Sen. Tim Kaine continued his charge against Republicans Thursday morning for what he called changing course since President Obama’s election and putting “barriers” up to prevent people from voting.
Image: Tim Kaine
Democratic vice presidential candidate Sen. Tim Kaine, D-Va., speaks to the Progressive National Baptist Convention in New Orleans, Thursday, Aug. 11, 2016. (AP Photo/Gerald Herbert)Gerald Herbert / AP

NEW ORLEANS — Democratic vice presidential nominee Tim Kaine continued his charge against Republicans Thursday morning for what he called changing course since President Obama’s election and putting “barriers” up to prevent people from voting.

"Up until recently, the Grand Old Party, the party of Lincoln, along with the Democrats were a party that understood the importance of expanding the franchise and wanted more people to participate,” Kaine said. "We were going in the same direction, but starting a few years before, but especially since the election of President Obama, one party has decided to do a U-turn on its history and be against voting and against participation and put hurdles and barriers up in everybody's way."

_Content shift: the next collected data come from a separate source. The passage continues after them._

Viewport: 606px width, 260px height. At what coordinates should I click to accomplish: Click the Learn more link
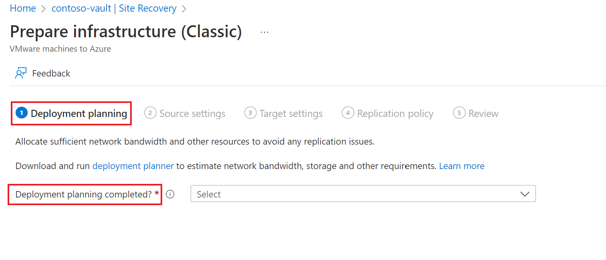coord(462,166)
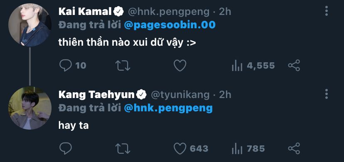
Task: Open the blue @hnk.pengpeng mention link
Action: point(168,108)
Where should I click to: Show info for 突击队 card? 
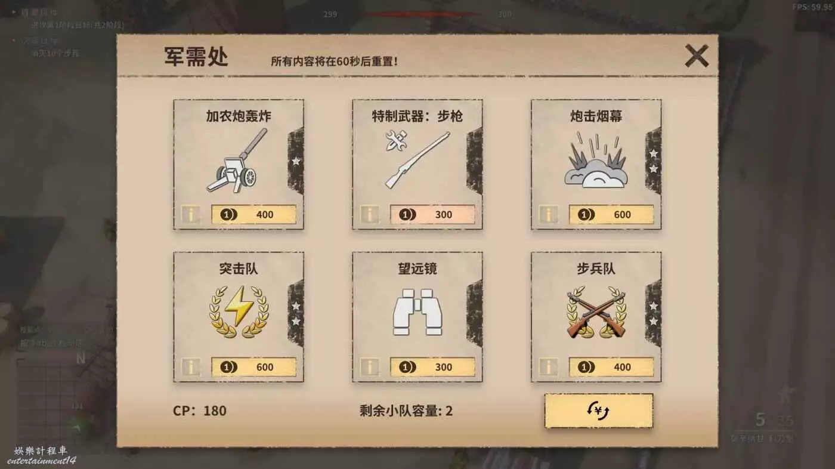[x=191, y=367]
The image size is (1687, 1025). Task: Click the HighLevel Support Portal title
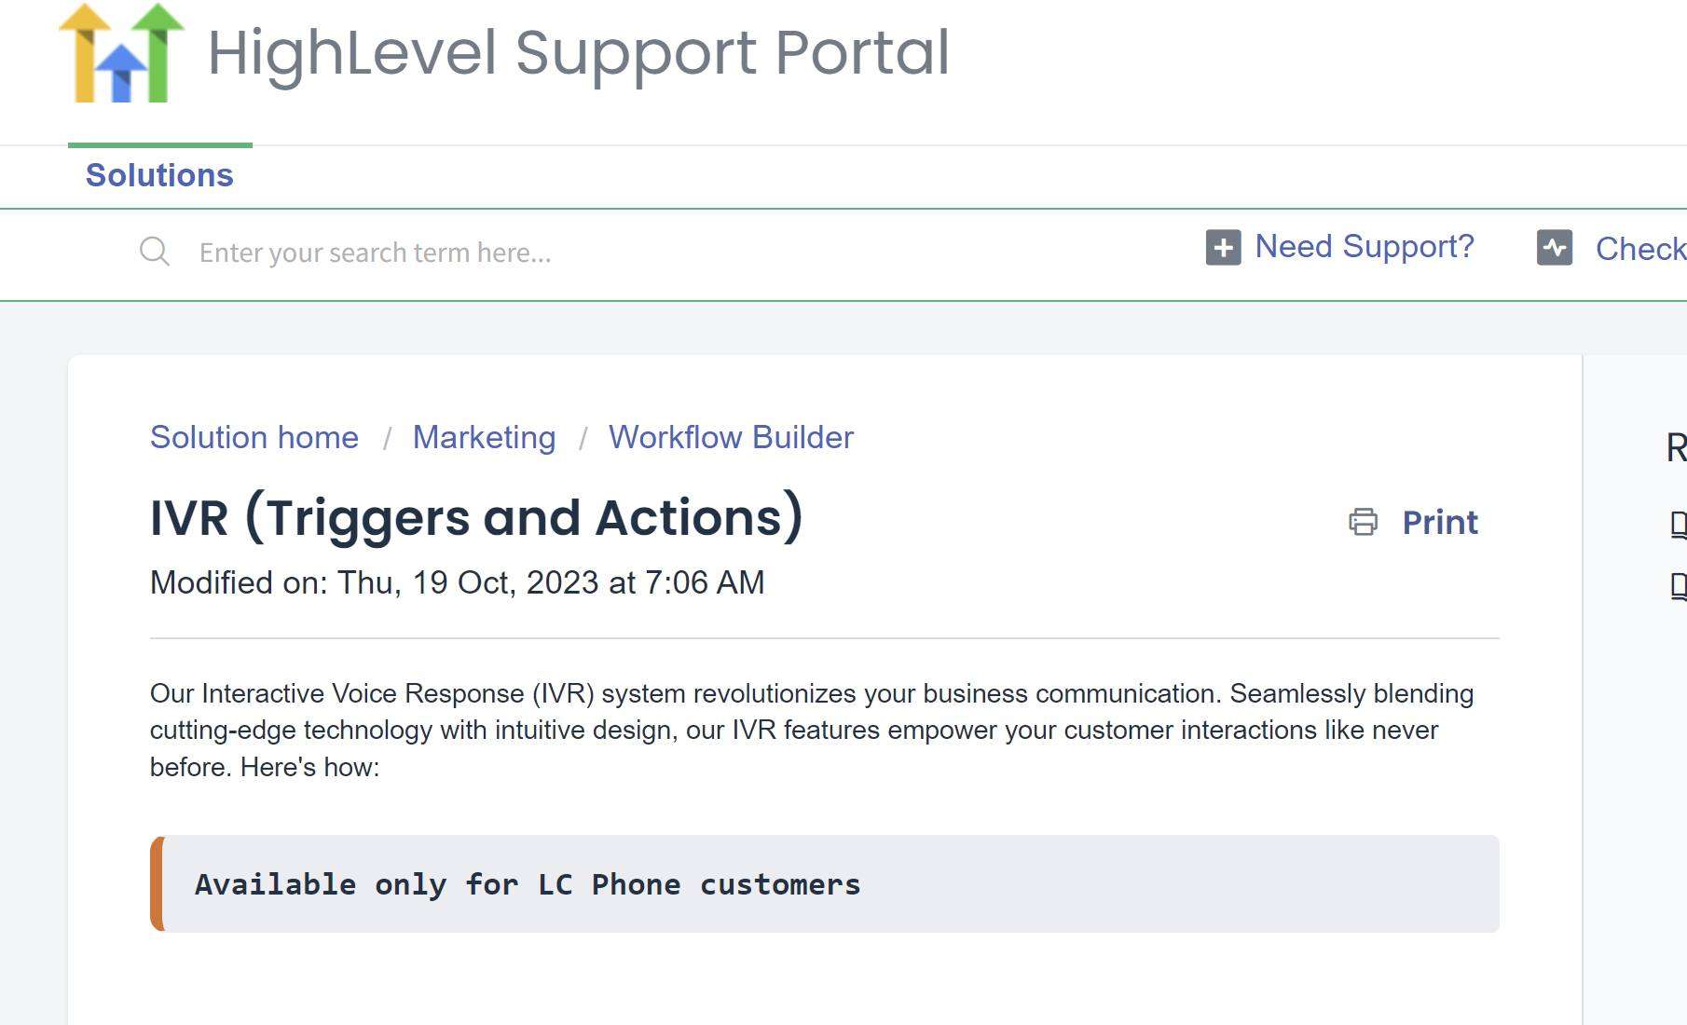click(x=579, y=53)

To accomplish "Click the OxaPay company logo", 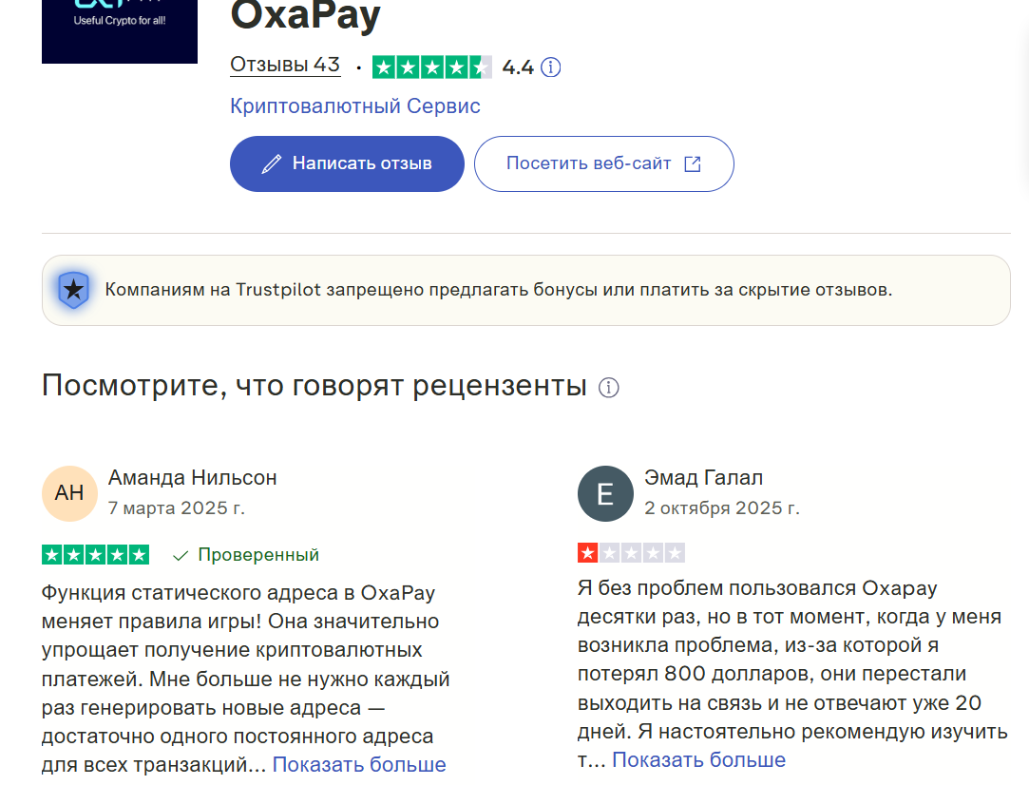I will tap(119, 31).
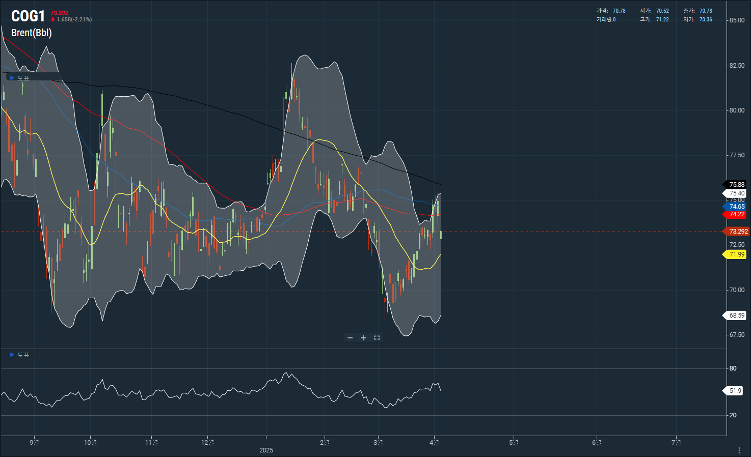Viewport: 751px width, 457px height.
Task: Click the blue 74.65 price axis tag
Action: click(x=736, y=207)
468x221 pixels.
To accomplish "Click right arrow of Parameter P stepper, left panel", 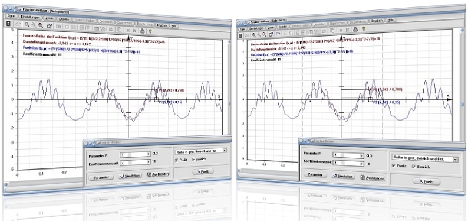I will [149, 154].
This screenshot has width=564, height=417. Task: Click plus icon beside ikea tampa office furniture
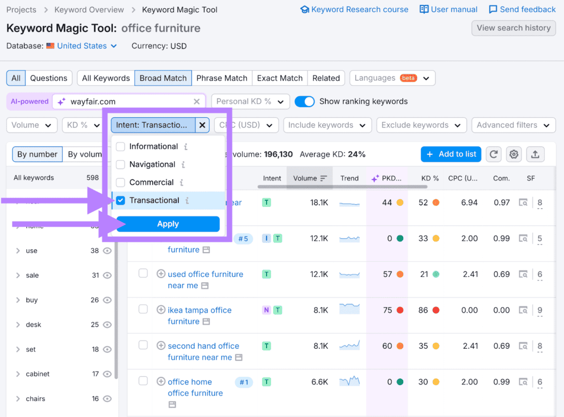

The Virginia senator has made voting rights one of the pillars of his time on the campaign trail thus far, specifically referencing recent decisions on election laws in both North Carolina and Wisconsin when he campaigned there. Kaine told the Richmond Times-Dispatch last week Republicans "don’t feel confident they can win elections with full participation by American voters."

"I call on my Republican colleagues to return to your party's historical roots and recognize that the health of a democracy is measured by the extent of people's participation in the democracy,” he proclaimed Thursday.

The senator was speaking to a large audience at the Progressive National Baptist Convention here, and while he had a teleprompter, he broke off script throughout the speech for a number of his own riffs, focusing his remarks on civil rights and racial issues, the role of church and religion, criminal justice reform, and gun restrictions.

As Kaine tours across America, still very much introducing himself to audiences unfamiliar with his past, he stresses his civil rights work as an attorney on housing discrimination cases, and his connection with the African American community in Richmond, a majority black city where he also served on the city council and as mayor — parts of his background he feels helped contribute to why Clinton picked him as a running mate.

"We, a long time ago decided and maybe it's because we live in Richmond - a city with a history, a city with some scar tissue - we decided that our work would be reconciliation,” Kaine said about he and his wife, former Virginia Secretary of Education Anne Holton. "That would be our mission in life. That we would work, we would work to heal divisions that threaten to tear communities apart.”

Kaine’s audience started the morning raising their hands together and belting out gospel tunes, and the senator sang along to himself when he first took the stage. He spoke in front of roughly a thousand people gathered for the convention, which dubbed itself part of "weeklong events that focus on voter engagement and policing tactics.”

Kaine reiterated his call to keep track of the number of cases in the country where people are killed by police, and pushed a need for criminal justice reform, noting, “most states still call their prison system the ‘Department of Corrections,' but there’s not a lot of resources put into corrections. You know, if you were to be honest about our system, sadly most states should call it the ‘Department of Human Warehouse' or something. We ought to be about corrections, we ought to be about second chances. That's a faith principle we can believe in.”

Never straying too far from his home state, the senator again targeted the NRA — "I know these guys because they are headquartered in Virginia.”

“When I run, they run against me every time, and I'm I’m 8-0 in races they've never beaten me,” Kaine said. "Now I could lose the next one, but if they were that strong I would have lost one before now.” He claimed the association "doesn't even speak for members anymore” and “they are just a shill for gun manufacturers.”

New Orleans was Kaine’s last stop in a three day tour across Texas and Louisiana — primarily for fundraisers — but he also worked in a few campaign events and was able to accept the invitation to a convention like this one.